序文の最後らへんに出てくるラカンの引用がどうにも分からない。具体的には「他者への欲望」という概念を建築へとスライドさせている箇所が。

「主体」は自己へとアクセスする際に「他者」が語る自己を経由する必要がある。これは鏡像段階における「主体」形成の名残とも言うことができるだろう。つまり「主体」と「他者」の差異を比喩的に「鏡」とし、自己が「他者」という「鏡」を経由して統一的な「主体」となっていくプロセスがそれである。そして名残として存在する「他者」を経由した自己認識のプロセスにおいて、「鏡」としての「他者」へと「主体」が自己の不安や恐怖を投影するのである。おそらくこの「他者」の位置に建築を立たせ、「主体」が投げかける不安や恐怖症といった文脈のうちに、逆に「鏡」として浮き上がる諸対象に焦点を当ててみようという意図なのだろう。事実ヴィドラー自身も「主体から客体へと強調点をシフトさせた」という旨を記している。

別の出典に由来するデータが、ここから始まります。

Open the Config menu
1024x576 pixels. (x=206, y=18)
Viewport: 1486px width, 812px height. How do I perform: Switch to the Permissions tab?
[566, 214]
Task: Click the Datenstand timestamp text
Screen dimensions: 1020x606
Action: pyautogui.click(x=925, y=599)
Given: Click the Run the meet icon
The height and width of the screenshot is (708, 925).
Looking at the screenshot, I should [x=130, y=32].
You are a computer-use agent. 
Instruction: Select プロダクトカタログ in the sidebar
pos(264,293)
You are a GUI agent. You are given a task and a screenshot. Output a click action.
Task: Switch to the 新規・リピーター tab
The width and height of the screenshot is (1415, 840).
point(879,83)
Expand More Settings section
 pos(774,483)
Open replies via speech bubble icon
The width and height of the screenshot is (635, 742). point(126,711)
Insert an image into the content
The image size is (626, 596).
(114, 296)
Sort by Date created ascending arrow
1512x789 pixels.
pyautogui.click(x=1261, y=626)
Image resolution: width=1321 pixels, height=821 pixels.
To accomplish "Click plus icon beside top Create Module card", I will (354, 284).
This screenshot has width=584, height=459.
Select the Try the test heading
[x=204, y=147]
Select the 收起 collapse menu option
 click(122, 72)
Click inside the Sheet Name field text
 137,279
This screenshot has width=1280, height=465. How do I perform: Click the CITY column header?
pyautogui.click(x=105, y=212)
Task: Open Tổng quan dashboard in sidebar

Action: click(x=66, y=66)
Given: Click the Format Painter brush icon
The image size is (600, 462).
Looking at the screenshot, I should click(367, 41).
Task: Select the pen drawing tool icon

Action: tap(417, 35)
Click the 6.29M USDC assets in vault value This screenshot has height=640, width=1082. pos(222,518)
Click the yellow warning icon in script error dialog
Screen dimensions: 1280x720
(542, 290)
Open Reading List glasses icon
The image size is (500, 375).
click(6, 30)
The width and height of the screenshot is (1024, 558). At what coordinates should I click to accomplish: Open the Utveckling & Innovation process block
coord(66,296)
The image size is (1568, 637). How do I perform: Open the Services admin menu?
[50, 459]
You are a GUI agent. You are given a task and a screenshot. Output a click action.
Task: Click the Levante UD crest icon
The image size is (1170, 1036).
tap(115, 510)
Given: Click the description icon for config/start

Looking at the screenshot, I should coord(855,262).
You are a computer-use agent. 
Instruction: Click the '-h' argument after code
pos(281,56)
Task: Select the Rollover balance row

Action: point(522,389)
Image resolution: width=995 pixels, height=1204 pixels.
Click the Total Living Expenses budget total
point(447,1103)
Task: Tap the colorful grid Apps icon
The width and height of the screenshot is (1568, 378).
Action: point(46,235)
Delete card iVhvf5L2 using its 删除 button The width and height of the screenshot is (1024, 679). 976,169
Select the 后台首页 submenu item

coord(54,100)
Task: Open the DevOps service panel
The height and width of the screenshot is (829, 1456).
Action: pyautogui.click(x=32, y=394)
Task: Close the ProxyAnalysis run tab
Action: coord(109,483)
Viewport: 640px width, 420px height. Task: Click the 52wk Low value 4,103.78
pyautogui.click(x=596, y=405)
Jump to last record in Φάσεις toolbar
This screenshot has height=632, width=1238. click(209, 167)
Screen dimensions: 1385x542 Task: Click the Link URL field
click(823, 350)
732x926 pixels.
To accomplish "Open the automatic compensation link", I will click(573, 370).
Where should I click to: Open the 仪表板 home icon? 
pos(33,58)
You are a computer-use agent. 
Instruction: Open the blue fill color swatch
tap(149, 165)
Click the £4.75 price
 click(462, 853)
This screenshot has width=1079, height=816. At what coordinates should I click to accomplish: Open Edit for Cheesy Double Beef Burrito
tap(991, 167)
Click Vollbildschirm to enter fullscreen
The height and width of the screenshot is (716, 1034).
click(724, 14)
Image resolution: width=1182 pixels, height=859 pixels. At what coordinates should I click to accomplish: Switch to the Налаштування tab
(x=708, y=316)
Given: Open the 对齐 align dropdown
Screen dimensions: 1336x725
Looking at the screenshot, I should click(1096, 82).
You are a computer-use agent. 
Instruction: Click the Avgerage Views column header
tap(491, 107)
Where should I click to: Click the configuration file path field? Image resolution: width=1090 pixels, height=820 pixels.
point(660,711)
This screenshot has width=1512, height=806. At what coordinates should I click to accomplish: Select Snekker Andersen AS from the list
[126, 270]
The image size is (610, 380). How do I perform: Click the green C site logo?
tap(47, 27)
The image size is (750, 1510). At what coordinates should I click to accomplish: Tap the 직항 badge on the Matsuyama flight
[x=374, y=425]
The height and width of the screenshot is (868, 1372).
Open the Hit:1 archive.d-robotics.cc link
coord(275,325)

ただこれが「他者への欲望」となるとどういう意味になるのかが分からない。「『他者』が語る」と上のほうで書いたがこれは建築へのスライドにおいて捨象したほうがいいのかも知れない。つまりラカンの文脈において視覚的な点で自己を獲得するのみならず、聴覚的に「他者」が自己のことを語ることによって生まれる「主体」を「鏡」とすることも含意されていると思う。単純な「主体」対「他者としての建築」という構図でとらえた際にこの「語る」「他者」を見出すことが困難である。もちろん発話のみを指すのではなく脳内での言語化作業までも「語る」という言い方でカヴァーしているのだろうが・・・。あるいは論者によって言説化される建築が「他者」となる、とか。それならば「欲望の欲望」(コジェーヴ)になるのではないか。

ううむ、どうにもムズムズするのでしっかり読んでおこうと思う。